Online Accounting: Some Hope

It's been easy to be pessimistic about Internet-based accounting. It started with promise that quickly turned to doubt about whether products in that category would ever catch on.

There have been a number of entrants: eLedger, which dissolved; and Bizfinity, whose Web site shows that no press releases have been issued about its product since July 2003. Intacct is in a turnaround mode. There's a company called InSynq which markets eAccounting, but which has spent most of the last year paying off debts. Best hasn't talked much about its two online entries, ePeachtree and Peachtree for the Web, for a while. Best's Accpac unit has Simply Accounting Online, but isn't beating the drums too hard for that product. Only NetSuite has shown much growth, and it did so by moving up-market.

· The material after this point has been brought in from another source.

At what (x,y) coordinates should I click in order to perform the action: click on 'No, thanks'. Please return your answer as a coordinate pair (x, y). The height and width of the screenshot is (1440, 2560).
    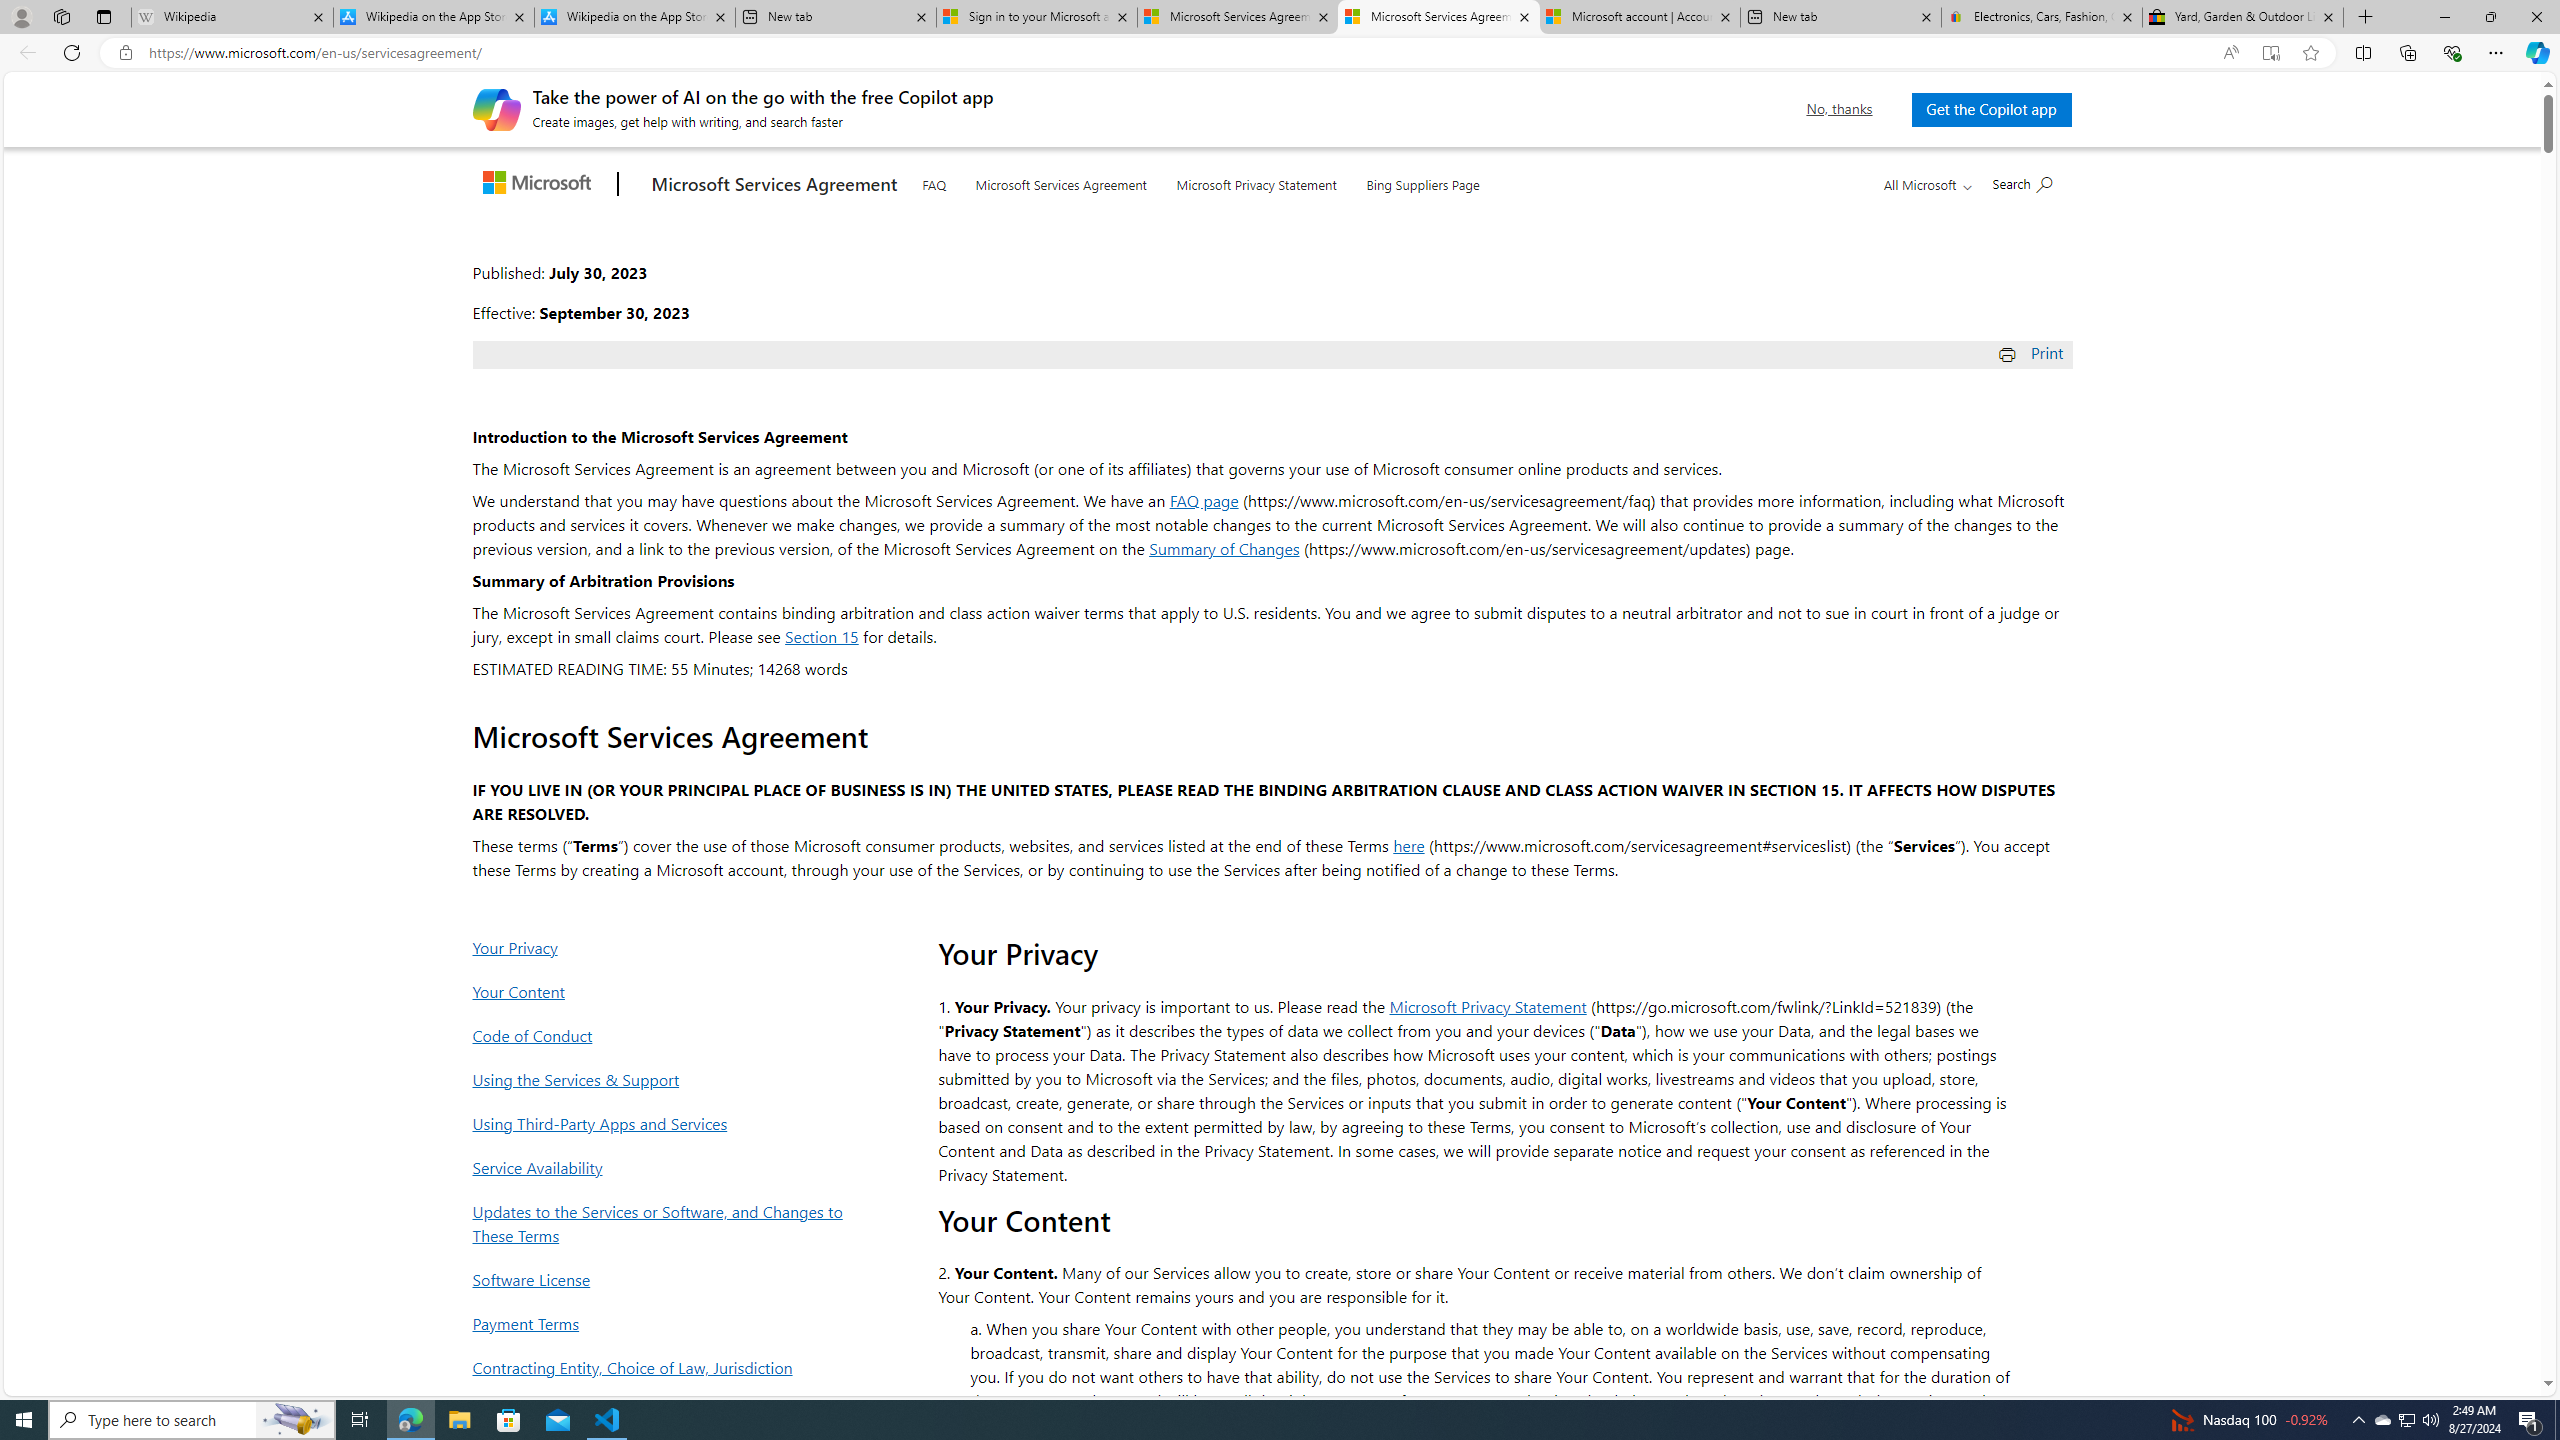
    Looking at the image, I should click on (1838, 108).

But now Intuit is making some noise about its QuickBooks Online Edition, taking the time to conduct a press tour about the product. It's not something the company has talked about this aggressively before.

The customer base is still small--25,000 customers for the year ended July 30. But Intuit predicts it will have 42,000 users by the end of fiscal 2005 and the growth path is starting to resemble the escalating slope of a bell curve.

The other important thing that has happened is that Intuit has stopped worrying about cannibalizing its base for desktop software. When the Online Edition first arrived a few years ago, it could not import QuickBooks data and was viewed as a product for new users, not for established QuickBooks customers. That limitation ended about 18 months ago.

That surely helped, and so does the increased comfort level that users of all kinds have with Internet-based applications and services and the recognition that remote access can be a pretty good thing for business.

Even Intuit admits it's not talking about reaching a tipping point--a point at which mass adoption of the online product occurs. But the fact that there is any talk is news, and just maybe, we are seeing the light at the end of the online tunnel.